**BRIEF:**
Turn the lines into a JSON list of strings with one string per line, omitting blank lines. Begin at the line containing "You are a GUI" and end after the line containing "Viewport: 1607px width, 641px height.".

**STORED ROWS:**

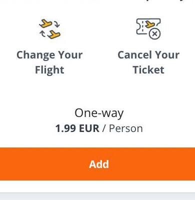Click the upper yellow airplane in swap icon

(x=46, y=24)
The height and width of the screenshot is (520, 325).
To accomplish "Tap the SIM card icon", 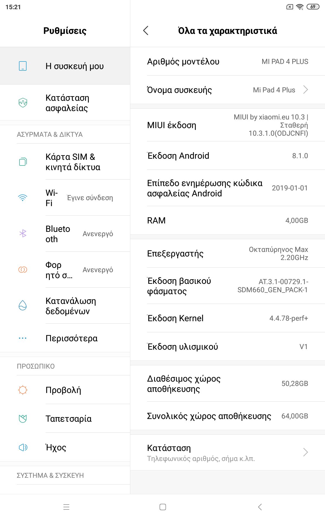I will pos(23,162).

==

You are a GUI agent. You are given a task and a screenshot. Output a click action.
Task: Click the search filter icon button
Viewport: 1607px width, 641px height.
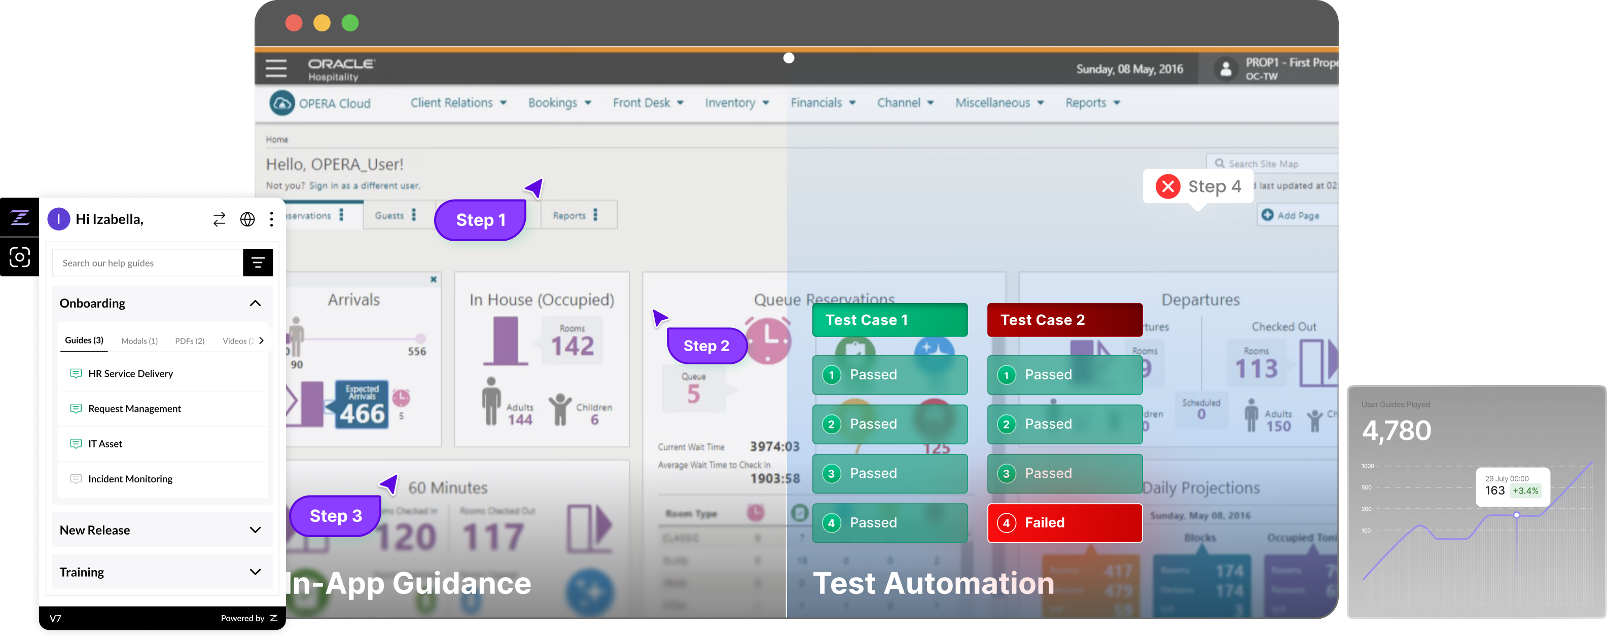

**ANSWER BELOW:**
[
  "You are a GUI agent. You are given a task and a screenshot. Output a click action.",
  "Task: Click the search filter icon button",
  "Viewport: 1607px width, 641px height."
]